» **Passage**
* * * * * * *
In Praise of the Feminine
A potent demonstration of the power of female musical creativity.
Friday 12th April, 8 pm, National Theatre
Works by Amy Beach, Rebecca Clarke, Lili Boulanger, Phyllis Campbell, Elena Kats-Chernin and Ross Edwards.
and featuring internationally renowned performers:
Louise Page, soprano
Tamara Anna Cislowska, piano
David Pereira, cello
Chris Latham, violin
Artistic Direction: Chris Latham. The talented and inspiring Chris Latham has played for the Australian Chamber Orchestra, worked in music publishing, and has been Artistic Director of notable music festivals, currently the Canberra International Music Festival.
Program:
Amy Beach: Songs
Louise Page soprano, Chris Latham violin, David Pereira cello, Tamara Anna Cislowska piano
Lili Boulanger: Nocturne for violin and piano
Rebecca Clarke: Midsummer Moon for Violin and Piano
Chris Latham violin, Tamara Anna Cislowska piano
Rebecca Clarke: Passacaglia on an Old British Tune
Elena Kats-Chernin: Blue Silence
David Pereira cello, Tamara Anna Cislowska piano
Interval
Rebecca Clarke: Three Old English Songs
Rebecca Clarke: I Know Where I am Going
Louise Page soprano, Chris Latham violin
Phyllis Campbell: Nature Studies for piano
Tamara Anna Cislowska piano
Ross Edwards: The Lost Man (a setting of Judith Wright’s poem)
Louise Page soprano, David Pereira cello, Tamara Anna Cislowska piano, Chris Latham woodblock
Notes on the composers (by Chris Latham)
I worked in the music publishing business for about five years after leaving the ACO and was always very conscious about the lack of female composers represented by publishers
When I did a rough check around 2003 it was something like a 30 to 1 ratio of men to women. It might be slightly better now but only slightly.
I used to read some ridiculous historical arguments where people asserted that women lacked something in the brain makeup which meant they couldn’t write music as well as men.
The true reason is mainly an economic problem because husbands or male partners don’t seem willing to support their wives’ creative careers in the same way that wives commonly support husbands. Most composers can’t make a living in their 20s and 30s from composition and often require their partner to subsidise their creative activity.
* * * * * * *
» **Dataset excerpts**
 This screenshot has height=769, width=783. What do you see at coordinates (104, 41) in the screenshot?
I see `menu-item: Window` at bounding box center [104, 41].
* * * * * * *
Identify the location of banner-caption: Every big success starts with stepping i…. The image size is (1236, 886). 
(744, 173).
* * * * * * *
» **Exercise details**
Write the next few sentences of the concert program for In Praise of the Feminine, picking up after its final sentence. None of the items above is needed for this.

» **Reply**
The other reason is because of the impact of childrearing on women’s available time to create works in that crucial mid career period when composers typically do most of their writing, which then gets played more widely when they are older and more established but possibly less active as composers.
We find the numbers of women and men at university level are pretty much identical but women seem to drop off along the way as they progress in the professional world.
Therefore some quick words about the women included in the concert who are not well known but who are excellent composers.
AMY BEACH was the first woman to break the glass ceiling in the US. She is a really wonderful composer – her dates are September 5, 1867 – December 27, 1944 so she was an early pioneer. She is the best known of the first three listed here.
REBECCA CLARKE (27 August 1886 – 13 October 1979) was a great violist who had an international reputation as a performer. Her compositional talents were less widely noticed and she really only gained respect as a composer after her death. She suffered from depression which is common amongst composers and creative types, but in her case the lack of encouragement for her as a composer, and indeed often outright discouragement, seemed to hamper her composing so she only wrote a modest amount of works in her lifetime.
I think the best of her work is really outstanding and very appealing.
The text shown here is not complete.